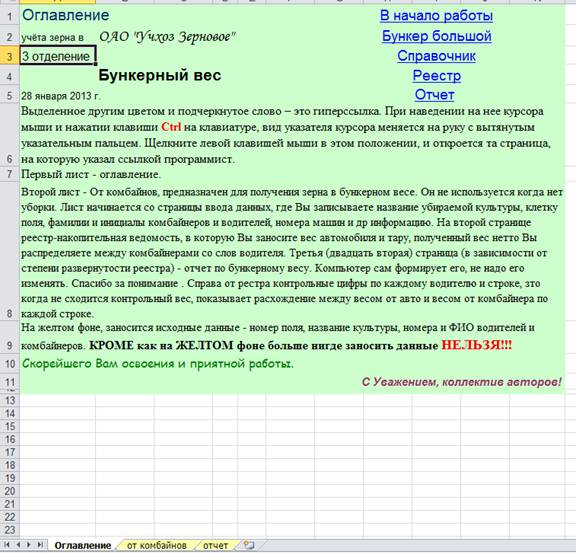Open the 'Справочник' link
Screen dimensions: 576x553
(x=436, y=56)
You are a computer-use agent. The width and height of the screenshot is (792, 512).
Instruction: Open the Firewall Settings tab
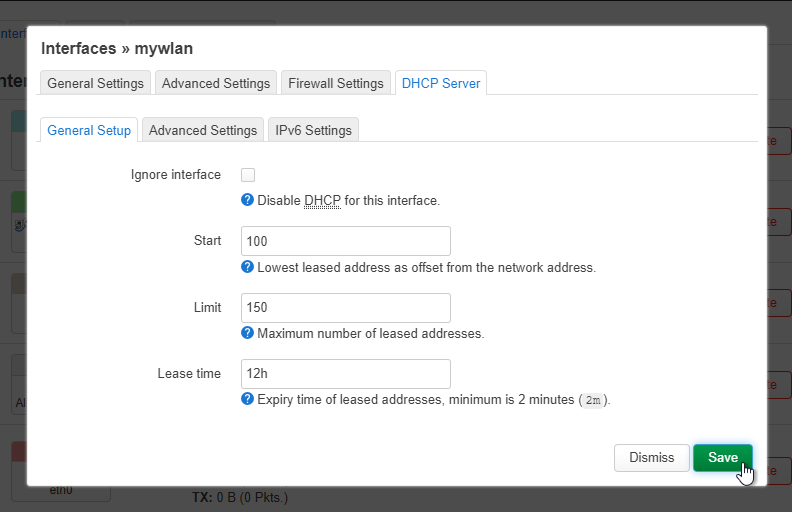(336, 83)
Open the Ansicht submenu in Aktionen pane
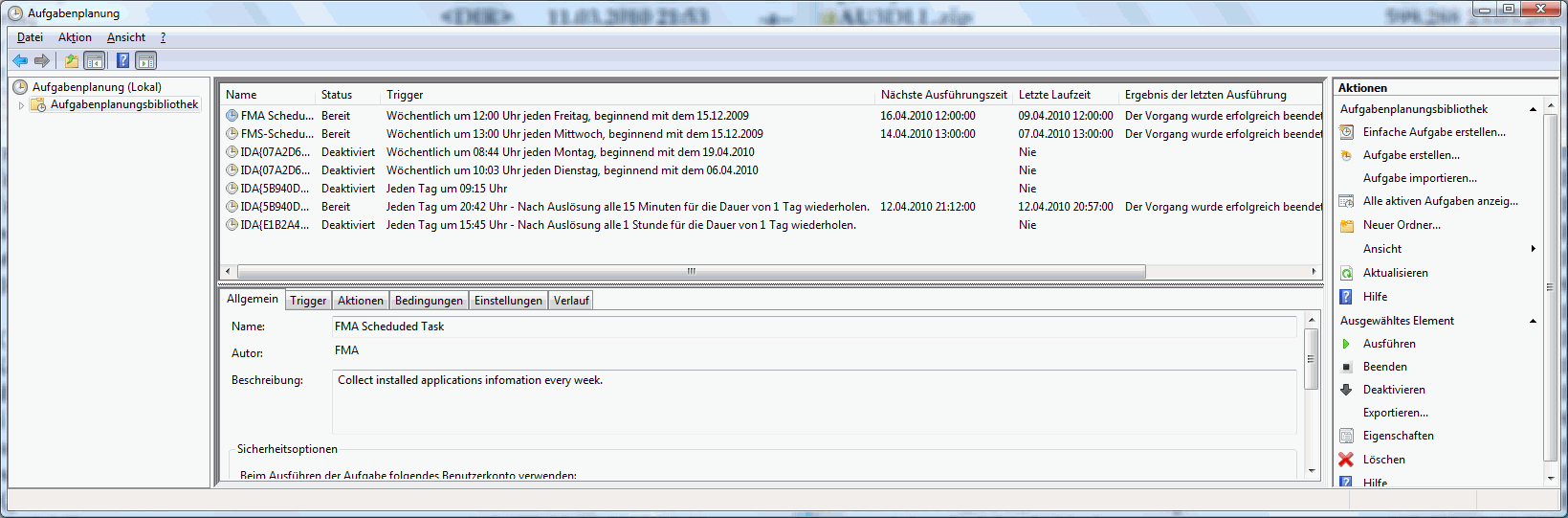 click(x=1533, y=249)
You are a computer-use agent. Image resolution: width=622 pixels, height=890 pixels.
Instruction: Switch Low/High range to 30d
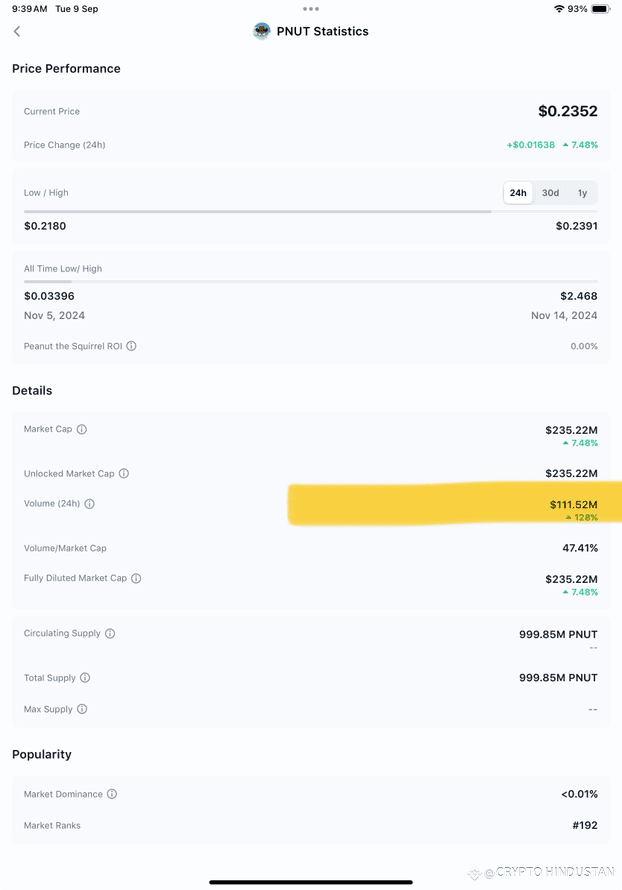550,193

====================

[TASK DIRECTIONS] Output, exactly and without pictures, the span of lines that starts at the line containing "You are a computer-use agent. Image" and ends at the last line above.

[WRITTEN RESPONSE]
You are a computer-use agent. Image resolution: width=622 pixels, height=890 pixels.
Instruction: Switch Low/High range to 30d
550,193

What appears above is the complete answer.